- **WORK REQUIRED**: Please find the lines in the following records that hold "page", and copy them.

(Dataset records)
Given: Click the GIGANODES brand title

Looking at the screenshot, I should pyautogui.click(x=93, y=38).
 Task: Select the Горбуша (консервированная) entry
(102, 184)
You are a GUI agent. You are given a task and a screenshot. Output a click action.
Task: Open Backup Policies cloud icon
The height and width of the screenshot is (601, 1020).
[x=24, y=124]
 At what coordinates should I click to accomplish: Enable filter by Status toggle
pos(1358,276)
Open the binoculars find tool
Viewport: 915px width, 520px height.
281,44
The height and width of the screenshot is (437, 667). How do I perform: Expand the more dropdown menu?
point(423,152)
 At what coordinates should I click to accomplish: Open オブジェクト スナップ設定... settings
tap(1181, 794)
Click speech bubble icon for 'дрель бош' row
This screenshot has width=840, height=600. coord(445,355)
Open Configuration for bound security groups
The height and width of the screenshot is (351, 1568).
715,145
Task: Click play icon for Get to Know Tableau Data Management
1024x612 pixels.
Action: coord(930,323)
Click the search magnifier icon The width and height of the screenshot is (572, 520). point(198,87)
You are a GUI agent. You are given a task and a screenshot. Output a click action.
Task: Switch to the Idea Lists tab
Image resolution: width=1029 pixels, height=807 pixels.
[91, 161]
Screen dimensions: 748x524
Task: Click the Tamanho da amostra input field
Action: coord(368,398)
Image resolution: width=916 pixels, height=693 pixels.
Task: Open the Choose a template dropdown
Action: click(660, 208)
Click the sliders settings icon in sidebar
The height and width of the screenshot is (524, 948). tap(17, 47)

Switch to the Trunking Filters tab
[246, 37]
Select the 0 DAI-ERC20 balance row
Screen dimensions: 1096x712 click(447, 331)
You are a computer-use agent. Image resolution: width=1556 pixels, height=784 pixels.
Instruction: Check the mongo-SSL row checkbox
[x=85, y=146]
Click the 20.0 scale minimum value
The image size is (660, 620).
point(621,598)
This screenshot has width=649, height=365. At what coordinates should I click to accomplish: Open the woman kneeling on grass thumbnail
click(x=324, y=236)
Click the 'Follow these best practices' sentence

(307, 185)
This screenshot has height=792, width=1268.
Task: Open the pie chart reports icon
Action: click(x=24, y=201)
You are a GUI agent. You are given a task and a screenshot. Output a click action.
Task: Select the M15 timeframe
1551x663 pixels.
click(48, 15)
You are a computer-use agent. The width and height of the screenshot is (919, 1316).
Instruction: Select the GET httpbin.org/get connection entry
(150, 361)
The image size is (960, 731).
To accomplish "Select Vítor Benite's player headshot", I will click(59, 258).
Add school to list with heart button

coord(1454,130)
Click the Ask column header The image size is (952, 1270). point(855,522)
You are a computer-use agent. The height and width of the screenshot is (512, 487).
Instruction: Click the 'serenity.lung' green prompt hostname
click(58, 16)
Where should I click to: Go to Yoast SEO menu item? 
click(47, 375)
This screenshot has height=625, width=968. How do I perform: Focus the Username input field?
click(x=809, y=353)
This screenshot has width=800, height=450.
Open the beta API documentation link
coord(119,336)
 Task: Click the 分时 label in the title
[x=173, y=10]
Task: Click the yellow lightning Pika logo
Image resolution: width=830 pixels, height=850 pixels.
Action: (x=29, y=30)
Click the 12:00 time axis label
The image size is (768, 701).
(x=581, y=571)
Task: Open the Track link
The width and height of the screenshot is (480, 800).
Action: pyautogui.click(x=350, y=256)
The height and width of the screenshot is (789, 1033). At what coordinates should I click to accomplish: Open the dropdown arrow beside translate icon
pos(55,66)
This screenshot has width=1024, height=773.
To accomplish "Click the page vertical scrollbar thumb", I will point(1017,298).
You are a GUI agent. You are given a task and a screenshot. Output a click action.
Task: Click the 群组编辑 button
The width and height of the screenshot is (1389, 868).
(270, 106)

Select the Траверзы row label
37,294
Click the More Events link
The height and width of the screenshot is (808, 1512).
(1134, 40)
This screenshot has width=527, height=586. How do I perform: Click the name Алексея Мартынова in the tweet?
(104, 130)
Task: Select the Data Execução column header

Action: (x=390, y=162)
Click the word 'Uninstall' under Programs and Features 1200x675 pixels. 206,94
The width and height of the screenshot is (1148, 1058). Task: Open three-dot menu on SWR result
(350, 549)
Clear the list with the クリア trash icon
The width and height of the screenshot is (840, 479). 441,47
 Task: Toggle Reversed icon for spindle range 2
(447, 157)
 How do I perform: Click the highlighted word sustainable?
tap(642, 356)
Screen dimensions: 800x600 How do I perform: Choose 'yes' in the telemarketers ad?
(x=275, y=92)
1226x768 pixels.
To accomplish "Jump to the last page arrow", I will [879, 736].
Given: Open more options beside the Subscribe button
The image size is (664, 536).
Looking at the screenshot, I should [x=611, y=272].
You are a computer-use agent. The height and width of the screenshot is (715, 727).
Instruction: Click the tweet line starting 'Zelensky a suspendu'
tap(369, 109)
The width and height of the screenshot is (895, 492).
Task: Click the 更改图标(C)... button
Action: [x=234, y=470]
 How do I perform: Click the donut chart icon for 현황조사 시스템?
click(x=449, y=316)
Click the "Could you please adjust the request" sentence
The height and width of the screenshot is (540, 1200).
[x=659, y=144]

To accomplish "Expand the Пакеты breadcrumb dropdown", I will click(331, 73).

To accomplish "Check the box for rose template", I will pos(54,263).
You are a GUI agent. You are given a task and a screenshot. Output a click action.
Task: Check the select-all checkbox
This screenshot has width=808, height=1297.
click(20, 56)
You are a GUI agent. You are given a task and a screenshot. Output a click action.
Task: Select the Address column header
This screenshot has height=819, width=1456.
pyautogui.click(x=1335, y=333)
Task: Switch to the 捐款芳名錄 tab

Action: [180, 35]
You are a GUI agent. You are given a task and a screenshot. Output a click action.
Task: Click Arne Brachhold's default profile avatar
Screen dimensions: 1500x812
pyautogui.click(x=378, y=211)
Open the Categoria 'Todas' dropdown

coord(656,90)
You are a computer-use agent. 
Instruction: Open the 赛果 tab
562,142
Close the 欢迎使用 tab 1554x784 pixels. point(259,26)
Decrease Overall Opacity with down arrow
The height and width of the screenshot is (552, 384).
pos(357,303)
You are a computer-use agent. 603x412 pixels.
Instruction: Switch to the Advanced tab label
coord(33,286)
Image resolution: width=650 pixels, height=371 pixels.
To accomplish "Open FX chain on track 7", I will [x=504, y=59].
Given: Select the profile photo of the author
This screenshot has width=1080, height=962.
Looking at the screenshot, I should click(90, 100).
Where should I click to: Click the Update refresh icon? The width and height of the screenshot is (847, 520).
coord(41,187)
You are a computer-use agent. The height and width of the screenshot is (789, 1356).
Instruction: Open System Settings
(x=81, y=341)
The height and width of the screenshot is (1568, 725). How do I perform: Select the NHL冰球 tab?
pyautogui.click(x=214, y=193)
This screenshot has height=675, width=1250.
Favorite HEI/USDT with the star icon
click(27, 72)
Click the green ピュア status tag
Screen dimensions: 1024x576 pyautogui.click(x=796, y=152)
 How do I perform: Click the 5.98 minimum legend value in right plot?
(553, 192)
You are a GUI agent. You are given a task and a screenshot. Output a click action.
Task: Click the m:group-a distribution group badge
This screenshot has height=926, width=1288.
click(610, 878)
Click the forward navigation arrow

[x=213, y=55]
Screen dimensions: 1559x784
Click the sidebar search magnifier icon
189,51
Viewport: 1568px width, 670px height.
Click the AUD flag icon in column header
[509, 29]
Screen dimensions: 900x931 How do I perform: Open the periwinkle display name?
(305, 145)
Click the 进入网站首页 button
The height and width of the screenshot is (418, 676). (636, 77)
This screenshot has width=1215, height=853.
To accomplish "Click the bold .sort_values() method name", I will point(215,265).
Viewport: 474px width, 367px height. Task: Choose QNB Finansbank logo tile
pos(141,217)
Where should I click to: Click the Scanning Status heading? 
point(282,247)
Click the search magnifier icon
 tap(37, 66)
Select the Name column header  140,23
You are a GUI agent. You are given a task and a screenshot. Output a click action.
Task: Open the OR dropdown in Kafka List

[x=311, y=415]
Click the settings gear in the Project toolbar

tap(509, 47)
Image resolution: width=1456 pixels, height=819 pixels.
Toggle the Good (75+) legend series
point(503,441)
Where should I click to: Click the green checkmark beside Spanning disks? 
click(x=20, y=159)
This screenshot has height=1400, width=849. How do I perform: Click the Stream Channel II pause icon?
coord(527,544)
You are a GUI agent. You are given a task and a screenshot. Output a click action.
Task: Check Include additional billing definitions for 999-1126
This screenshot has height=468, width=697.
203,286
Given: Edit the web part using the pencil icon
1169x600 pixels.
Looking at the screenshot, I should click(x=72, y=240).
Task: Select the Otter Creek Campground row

- **ANSWER TO THIS TASK**:
To accomplish "Click the page vertical scrollbar thumb", I will point(1017,298).
To accomplish "Jump to the last page arrow", I will [879, 736].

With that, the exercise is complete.